◆ **Your objective**
Could you set down the lines below, from the one containing "Click the word 'Builder'" through the final line, exactly as written?
START Task inputs
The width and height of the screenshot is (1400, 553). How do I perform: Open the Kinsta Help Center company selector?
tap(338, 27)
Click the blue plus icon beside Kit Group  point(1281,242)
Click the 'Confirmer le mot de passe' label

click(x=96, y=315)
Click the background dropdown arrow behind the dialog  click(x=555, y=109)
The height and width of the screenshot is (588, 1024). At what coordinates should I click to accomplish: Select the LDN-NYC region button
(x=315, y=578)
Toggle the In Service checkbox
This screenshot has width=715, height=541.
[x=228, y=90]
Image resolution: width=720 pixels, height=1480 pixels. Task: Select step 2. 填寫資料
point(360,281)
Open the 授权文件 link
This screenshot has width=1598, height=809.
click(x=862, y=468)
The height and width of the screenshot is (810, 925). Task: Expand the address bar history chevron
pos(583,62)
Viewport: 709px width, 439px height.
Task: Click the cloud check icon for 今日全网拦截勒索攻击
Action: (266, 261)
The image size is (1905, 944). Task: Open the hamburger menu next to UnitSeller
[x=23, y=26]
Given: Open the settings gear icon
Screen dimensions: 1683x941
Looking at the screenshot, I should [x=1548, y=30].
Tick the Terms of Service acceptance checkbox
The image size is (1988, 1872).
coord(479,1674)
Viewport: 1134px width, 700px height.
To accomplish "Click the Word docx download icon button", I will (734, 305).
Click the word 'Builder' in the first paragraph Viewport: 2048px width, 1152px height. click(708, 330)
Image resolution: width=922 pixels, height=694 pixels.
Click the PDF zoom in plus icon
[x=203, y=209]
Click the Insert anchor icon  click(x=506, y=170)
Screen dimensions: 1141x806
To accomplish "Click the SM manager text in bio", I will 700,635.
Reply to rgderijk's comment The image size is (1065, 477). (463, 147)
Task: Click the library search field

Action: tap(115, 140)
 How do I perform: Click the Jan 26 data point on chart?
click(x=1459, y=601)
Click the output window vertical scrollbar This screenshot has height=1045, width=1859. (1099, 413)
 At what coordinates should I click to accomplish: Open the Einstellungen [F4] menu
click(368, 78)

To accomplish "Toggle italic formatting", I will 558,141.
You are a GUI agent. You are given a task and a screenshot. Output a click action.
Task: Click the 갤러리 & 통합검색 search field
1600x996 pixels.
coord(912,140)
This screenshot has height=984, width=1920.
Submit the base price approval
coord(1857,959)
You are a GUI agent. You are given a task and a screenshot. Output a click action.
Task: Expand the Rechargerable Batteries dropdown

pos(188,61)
END Task inputs
◆ **Completed exercise**
Click the word 'Builder' in the first paragraph Viewport: 2048px width, 1152px height. click(708, 330)
Image resolution: width=922 pixels, height=694 pixels.
Click the PDF zoom in plus icon
[x=203, y=209]
Click the Insert anchor icon  click(x=506, y=170)
Screen dimensions: 1141x806
To accomplish "Click the SM manager text in bio", I will 700,635.
Reply to rgderijk's comment The image size is (1065, 477). (463, 147)
Task: Click the library search field

Action: tap(115, 140)
 How do I perform: Click the Jan 26 data point on chart?
click(x=1459, y=601)
Click the output window vertical scrollbar This screenshot has height=1045, width=1859. (1099, 413)
 At what coordinates should I click to accomplish: Open the Einstellungen [F4] menu
click(368, 78)

To accomplish "Toggle italic formatting", I will 558,141.
You are a GUI agent. You are given a task and a screenshot. Output a click action.
Task: Click the 갤러리 & 통합검색 search field
1600x996 pixels.
coord(912,140)
This screenshot has height=984, width=1920.
Submit the base price approval
coord(1857,959)
You are a GUI agent. You are given a task and a screenshot. Output a click action.
Task: Expand the Rechargerable Batteries dropdown

pos(188,61)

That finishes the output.